[Paginafragment]:
════════════════

Joost van Genabeek is senior research scientist bij TNO. Roos Schelvis is research scientist bij TNO.
Joost: “Ik ben betrokken geweest bij de voorbereiding van het ZonMw programma Participatie en Gezondheid. Het doel van dat programma was om de toepasbaarheid en effectiviteit van interventies te onderzoeken. Toen dit programma van start ging, zijn we bij TNO op zoek gegaan naar partijen die interessante interventies ontwikkelen.”
“Ik kwam al snel uit bij HWG. De eigenaar van HWG, Edda Heijting, is een interessante vrouw met sterke uitgangspunten en veel ervaring. Samen wilden we onderzoeken of haar interventie, De Heuristische Methode, gezondheid en werkplezier van medewerkers doet toenemen.”
Roos: “ HWG bracht veel ervaring mee. HWG was in staat goed te manoeuvreren in lastige situaties. De Heuristische Methode (DHM) is al meer dan 100 keer naar tevredenheid uitgevoerd, in verschillende publieke en private organisaties. Maar de werkzaamheid van DHM was nog niet wetenschappelijk getest.”
Werkplezier en burnout
Joost: “De problematiek is interessant. Neemt het werkplezier toe en nemen de voortekenen van burnout af bij een interventie die organisatiebreed en 'bottom-up' is opgezet? Dus wanneer de maatregelen niet opgelegd zijn door het management maar met inspraak van iedereen worden genomen?”
Roos: “Een op de vijf medewerkers in het mbo ervaart burnoutverschijnselen. Uit de literatuur over stressinterventies hadden we aanwijzingen dat een organisatiebrede aanpak van stress beter werkt dan een individuele aanpak. Het is kort gezegd effectiever als bedrijven met hun werknemers het beleid verbeteren dan wanneer ze mensen op bijvoorbeeld een cursus timemanagement sturen.”
Twee ROC's doen mee
Joost: “We hebben via de MBO Raad twee ROC's gevonden die wilden meewerken: het Friesland College en het ROC Horizon College (Noord-Holland). We wisten dat groepsinterventies al met succes werden ingezet om uitkeringsgerechtigden aan het werk te helpen. Het is bekend dat mensen elkaar in groepsverband positief kunnen beïnvloeden. We vroegen ons af of dit ook zo zou zijn met personeel in een arbeidsorganisatie.”
Roos: “De Heuristische Methode van de Heijting Weerts Groep is een gestructureerde werkwijze. In de eerste fase, de behoeftebepaling, inventariseert de facilitator van de Heijting Weerts Groep wat medewerkers willen. Dit gebeurt door interviews, vragenlijsten en in groepssessies. De uitkomst van elke stap wordt steeds met alle medewerkers gedeeld en de tussenstappen resulteren uiteindelijk in een plan van aanpak.”

════════════════

[Records uit de dataset]:
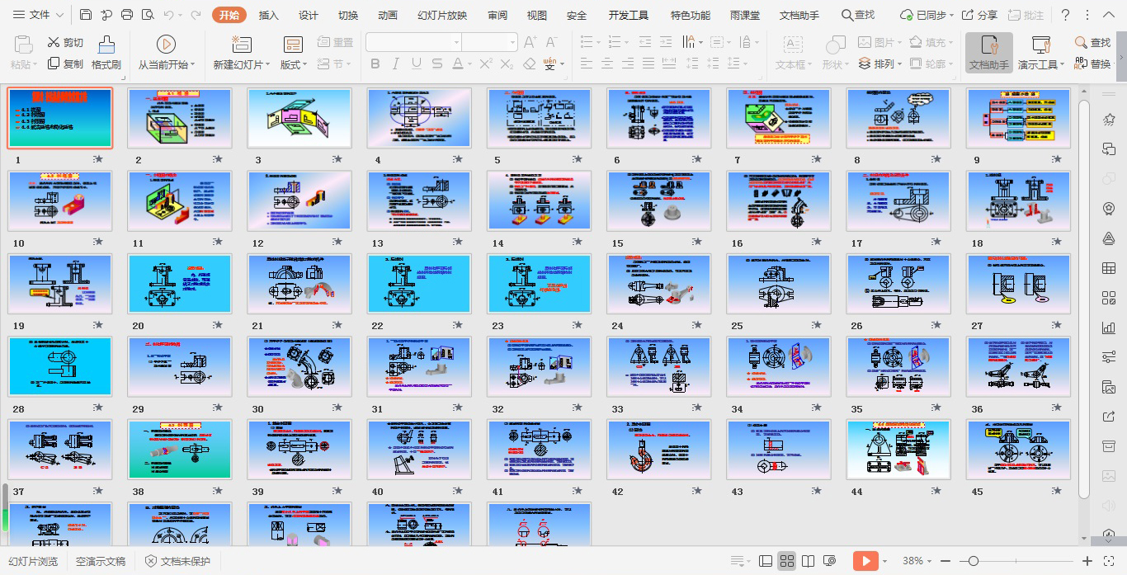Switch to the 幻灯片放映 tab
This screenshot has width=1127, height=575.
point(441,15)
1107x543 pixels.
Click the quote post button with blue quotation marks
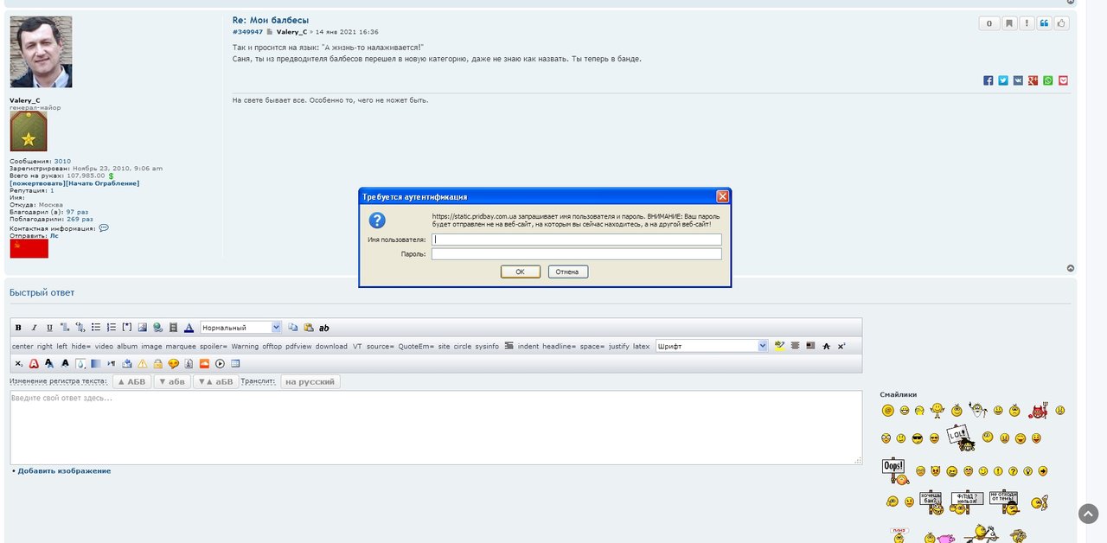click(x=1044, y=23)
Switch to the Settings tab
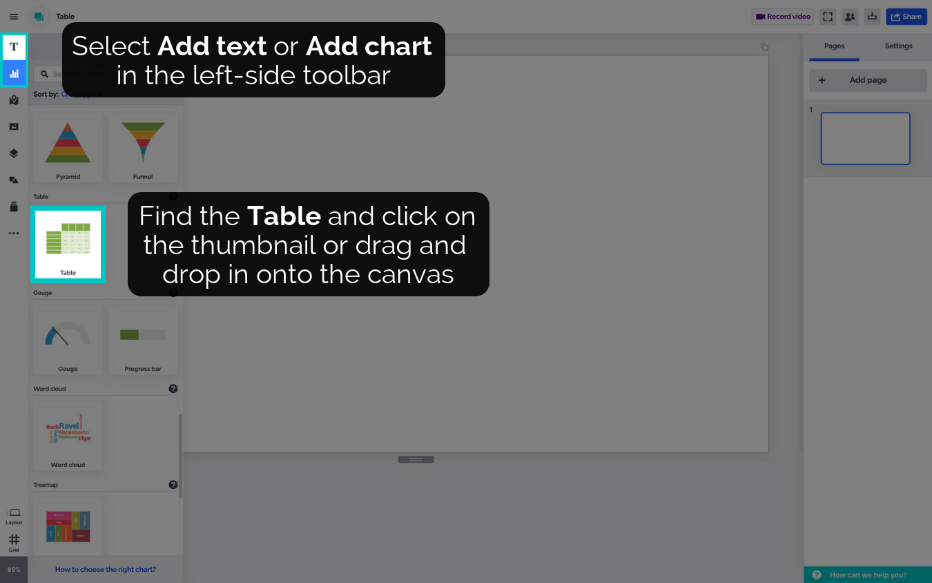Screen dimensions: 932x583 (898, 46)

════════════════

[Zelf toepassen]:
1. Via welke organisatie vonden de onderzoekers volgens het stuk over De Heuristische Methode de twee ROC's die wilden meewerken?
2. Schrijf het stuk over De Heuristische Methode verder na de laatste zin.

[Overzicht antwoorden]:
1. Via de MBO Raad.

2.
Joost: “We toetsen de werking van DHM door bij de scholen een testgroep en een controlegroep van medewerkers samen te stellen. We vergelijken de gezondheid en het werkplezier van enerzijds een groep medewerkers die heeft deelgenomen aan de interventie en anderzijds een groep die niet deelnam. We hanteren verschillende meetmethoden en -momenten: vragenlijsten bij het begin, na één jaar en na twee jaar, interviews na één en twee jaar en doorlopende observaties van de onderzoeker gebundeld in een logboek.”
Lerarenkamer
Roos: “In de eerste fase van behoeftebepaling merken medewerkers dat er naar hen geluisterd wordt. In de implementatiefase zien ze dat hun wensen ook echt uitgevoerd worden. Bij een van de ROC’s misten de leraren bijvoorbeeld een plek om elkaar te ontmoeten. Er is daar een lerarenkamer ingericht. Ook is er een nieuwe functionerings- en beoordelingscyclus ontworpen en geïmplementeerd.”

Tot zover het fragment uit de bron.